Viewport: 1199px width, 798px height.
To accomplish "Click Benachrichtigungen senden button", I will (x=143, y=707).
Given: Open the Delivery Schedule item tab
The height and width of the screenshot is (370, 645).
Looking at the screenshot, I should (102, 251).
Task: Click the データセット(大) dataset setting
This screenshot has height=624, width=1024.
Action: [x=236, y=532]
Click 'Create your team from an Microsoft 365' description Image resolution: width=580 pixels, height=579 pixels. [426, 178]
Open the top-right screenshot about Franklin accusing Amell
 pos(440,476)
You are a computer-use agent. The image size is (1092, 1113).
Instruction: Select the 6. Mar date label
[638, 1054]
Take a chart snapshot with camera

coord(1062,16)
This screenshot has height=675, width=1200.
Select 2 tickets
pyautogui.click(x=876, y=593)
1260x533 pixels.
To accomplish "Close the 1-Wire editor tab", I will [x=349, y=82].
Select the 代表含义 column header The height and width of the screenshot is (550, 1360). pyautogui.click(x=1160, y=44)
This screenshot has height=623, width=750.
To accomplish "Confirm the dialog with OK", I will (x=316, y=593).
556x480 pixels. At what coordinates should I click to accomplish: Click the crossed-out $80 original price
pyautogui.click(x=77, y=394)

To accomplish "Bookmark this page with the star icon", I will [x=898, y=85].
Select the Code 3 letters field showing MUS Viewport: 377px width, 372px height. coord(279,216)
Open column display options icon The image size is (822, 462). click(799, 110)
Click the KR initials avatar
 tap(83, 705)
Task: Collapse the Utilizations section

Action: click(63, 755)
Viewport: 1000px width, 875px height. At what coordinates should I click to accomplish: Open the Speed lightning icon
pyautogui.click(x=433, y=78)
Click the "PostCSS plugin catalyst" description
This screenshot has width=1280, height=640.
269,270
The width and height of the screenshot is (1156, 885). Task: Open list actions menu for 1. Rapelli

• [Task objective] Go through the records and report each line that contains "will".

• [Response to the task]
To accomplish "Click Benachrichtigungen senden button", I will (x=143, y=707).
To accomplish "Close the 1-Wire editor tab", I will [x=349, y=82].
To accomplish "Confirm the dialog with OK", I will (x=316, y=593).
To accomplish "Bookmark this page with the star icon", I will [x=898, y=85].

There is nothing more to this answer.